▶ Data for the task:
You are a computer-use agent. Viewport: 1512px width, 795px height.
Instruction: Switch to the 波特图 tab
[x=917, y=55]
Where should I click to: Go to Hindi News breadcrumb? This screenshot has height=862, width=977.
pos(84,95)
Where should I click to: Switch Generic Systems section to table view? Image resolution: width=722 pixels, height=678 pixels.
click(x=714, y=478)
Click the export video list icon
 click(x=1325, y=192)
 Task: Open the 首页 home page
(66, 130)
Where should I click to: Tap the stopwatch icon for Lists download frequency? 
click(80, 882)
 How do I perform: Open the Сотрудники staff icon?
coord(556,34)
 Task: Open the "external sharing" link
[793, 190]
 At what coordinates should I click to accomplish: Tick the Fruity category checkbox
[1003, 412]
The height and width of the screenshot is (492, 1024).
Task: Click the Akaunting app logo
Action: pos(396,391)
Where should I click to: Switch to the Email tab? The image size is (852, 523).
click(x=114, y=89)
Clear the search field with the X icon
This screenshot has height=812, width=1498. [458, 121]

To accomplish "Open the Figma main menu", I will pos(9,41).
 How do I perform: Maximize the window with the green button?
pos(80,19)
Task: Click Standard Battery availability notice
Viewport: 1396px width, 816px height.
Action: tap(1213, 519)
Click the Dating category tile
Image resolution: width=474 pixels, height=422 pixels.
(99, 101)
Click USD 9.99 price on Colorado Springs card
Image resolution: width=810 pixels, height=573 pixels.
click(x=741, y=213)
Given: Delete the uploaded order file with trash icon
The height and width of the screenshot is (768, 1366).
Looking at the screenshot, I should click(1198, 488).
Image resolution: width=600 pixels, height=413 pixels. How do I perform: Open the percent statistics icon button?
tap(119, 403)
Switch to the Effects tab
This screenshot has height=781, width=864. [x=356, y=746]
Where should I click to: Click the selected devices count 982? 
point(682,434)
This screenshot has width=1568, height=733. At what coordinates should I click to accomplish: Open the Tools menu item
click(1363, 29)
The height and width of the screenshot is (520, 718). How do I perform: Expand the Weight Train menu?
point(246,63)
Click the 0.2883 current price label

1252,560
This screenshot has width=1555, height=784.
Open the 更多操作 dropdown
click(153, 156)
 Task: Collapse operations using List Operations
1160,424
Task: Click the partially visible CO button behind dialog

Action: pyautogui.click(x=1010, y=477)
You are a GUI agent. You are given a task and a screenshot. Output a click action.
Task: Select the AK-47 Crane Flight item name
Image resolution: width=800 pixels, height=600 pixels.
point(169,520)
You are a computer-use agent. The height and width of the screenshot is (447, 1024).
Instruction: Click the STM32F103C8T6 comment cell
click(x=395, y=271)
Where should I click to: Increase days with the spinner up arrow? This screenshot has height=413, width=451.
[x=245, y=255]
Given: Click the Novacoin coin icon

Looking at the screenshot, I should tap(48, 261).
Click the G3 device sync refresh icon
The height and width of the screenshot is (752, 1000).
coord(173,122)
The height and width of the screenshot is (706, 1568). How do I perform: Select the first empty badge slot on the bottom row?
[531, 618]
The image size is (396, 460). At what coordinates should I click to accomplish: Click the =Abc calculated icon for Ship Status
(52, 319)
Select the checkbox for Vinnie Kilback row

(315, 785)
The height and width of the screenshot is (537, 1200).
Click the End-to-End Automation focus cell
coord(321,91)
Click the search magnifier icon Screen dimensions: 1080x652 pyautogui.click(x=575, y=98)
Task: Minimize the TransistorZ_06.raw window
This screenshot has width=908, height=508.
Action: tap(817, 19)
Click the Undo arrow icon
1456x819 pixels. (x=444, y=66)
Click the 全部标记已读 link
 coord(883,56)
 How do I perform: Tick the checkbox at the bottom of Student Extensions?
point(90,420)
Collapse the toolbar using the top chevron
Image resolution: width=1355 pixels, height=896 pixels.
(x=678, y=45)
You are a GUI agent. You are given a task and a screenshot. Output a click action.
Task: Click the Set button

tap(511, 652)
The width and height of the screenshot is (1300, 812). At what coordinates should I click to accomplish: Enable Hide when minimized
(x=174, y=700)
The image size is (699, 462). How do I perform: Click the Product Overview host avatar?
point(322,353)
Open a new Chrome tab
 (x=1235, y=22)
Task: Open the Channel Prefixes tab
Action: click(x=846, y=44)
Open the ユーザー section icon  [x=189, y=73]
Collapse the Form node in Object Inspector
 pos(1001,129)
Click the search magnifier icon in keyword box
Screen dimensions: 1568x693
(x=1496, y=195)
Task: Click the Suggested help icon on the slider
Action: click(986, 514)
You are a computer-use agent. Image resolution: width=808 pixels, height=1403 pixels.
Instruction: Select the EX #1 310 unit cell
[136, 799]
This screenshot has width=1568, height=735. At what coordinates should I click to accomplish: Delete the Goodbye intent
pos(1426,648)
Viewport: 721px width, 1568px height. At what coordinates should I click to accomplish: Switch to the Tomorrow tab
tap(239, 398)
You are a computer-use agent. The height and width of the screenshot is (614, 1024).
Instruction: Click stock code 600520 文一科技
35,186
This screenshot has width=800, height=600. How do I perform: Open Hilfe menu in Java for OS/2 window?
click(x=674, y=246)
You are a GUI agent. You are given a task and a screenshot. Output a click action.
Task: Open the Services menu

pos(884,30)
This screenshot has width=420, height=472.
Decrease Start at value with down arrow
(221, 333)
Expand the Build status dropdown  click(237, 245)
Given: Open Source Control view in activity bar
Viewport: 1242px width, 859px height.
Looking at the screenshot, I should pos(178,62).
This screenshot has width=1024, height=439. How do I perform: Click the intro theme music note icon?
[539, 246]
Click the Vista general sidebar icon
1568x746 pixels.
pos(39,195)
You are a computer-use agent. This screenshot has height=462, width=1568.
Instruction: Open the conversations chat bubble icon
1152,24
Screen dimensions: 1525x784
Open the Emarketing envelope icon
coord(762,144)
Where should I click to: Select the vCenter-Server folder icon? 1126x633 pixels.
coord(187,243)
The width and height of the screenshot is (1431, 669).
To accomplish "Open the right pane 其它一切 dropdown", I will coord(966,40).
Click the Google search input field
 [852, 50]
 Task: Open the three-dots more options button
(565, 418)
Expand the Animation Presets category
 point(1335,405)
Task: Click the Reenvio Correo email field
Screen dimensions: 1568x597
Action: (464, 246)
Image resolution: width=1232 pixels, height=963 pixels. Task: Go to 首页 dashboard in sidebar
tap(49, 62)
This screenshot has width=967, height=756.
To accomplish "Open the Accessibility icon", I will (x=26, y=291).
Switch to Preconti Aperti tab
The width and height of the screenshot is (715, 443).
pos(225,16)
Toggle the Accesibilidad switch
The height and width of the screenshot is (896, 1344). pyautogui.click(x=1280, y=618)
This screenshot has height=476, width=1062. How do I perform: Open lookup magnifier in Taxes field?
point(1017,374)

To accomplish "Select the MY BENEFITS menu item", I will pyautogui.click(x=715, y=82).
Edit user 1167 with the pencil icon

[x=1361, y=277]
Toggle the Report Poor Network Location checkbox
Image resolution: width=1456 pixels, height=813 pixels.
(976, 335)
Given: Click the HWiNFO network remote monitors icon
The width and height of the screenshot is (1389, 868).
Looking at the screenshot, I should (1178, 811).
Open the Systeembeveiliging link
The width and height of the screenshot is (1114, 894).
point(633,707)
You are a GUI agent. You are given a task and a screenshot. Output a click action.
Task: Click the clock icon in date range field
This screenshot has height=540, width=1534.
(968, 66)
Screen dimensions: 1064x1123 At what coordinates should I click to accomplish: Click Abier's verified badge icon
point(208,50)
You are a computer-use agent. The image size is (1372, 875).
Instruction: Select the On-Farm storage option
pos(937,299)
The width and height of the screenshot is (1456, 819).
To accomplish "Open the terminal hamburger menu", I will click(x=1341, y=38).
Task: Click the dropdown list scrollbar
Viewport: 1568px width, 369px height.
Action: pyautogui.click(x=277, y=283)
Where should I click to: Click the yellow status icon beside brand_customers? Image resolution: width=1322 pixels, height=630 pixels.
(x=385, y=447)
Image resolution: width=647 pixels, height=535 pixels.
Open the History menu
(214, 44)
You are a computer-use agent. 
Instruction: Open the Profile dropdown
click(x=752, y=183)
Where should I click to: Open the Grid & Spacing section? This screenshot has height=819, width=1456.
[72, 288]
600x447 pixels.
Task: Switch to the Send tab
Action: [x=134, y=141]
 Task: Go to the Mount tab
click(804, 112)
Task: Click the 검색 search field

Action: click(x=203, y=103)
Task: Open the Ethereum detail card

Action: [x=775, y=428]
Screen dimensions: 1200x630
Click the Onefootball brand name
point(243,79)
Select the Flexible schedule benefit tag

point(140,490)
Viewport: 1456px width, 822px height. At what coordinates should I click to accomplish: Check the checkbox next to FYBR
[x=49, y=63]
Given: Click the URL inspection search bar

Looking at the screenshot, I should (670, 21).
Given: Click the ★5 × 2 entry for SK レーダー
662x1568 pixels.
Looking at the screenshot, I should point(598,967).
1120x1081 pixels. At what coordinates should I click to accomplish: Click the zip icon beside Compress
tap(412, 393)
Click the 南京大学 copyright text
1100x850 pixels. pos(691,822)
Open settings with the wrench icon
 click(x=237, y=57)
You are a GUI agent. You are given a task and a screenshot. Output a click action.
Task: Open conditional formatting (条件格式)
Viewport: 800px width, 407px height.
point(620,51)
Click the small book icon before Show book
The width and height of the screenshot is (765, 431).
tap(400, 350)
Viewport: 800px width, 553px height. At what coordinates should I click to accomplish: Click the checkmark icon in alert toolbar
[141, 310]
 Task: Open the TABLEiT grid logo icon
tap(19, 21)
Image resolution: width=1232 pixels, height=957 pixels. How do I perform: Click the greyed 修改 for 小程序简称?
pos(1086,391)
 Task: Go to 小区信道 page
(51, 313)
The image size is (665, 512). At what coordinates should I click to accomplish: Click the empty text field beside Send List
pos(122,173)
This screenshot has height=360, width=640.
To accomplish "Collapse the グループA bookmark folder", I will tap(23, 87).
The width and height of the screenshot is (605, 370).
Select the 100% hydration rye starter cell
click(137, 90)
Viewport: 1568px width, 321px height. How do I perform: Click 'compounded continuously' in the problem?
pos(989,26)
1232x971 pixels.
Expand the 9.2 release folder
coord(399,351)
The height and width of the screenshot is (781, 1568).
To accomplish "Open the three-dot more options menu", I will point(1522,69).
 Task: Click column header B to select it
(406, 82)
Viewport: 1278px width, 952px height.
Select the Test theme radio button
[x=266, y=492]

▶ Given exercise:
Copy out the entries above word for word, from the very first line through the line that contains "click(80, 882)", with both of those lines included.

▶ Problem solution:
You are a computer-use agent. Viewport: 1512px width, 795px height.
Instruction: Switch to the 波特图 tab
[x=917, y=55]
Where should I click to: Go to Hindi News breadcrumb? This screenshot has height=862, width=977.
pos(84,95)
Where should I click to: Switch Generic Systems section to table view? Image resolution: width=722 pixels, height=678 pixels.
click(x=714, y=478)
Click the export video list icon
 click(x=1325, y=192)
 Task: Open the 首页 home page
(66, 130)
Where should I click to: Tap the stopwatch icon for Lists download frequency? 
click(80, 882)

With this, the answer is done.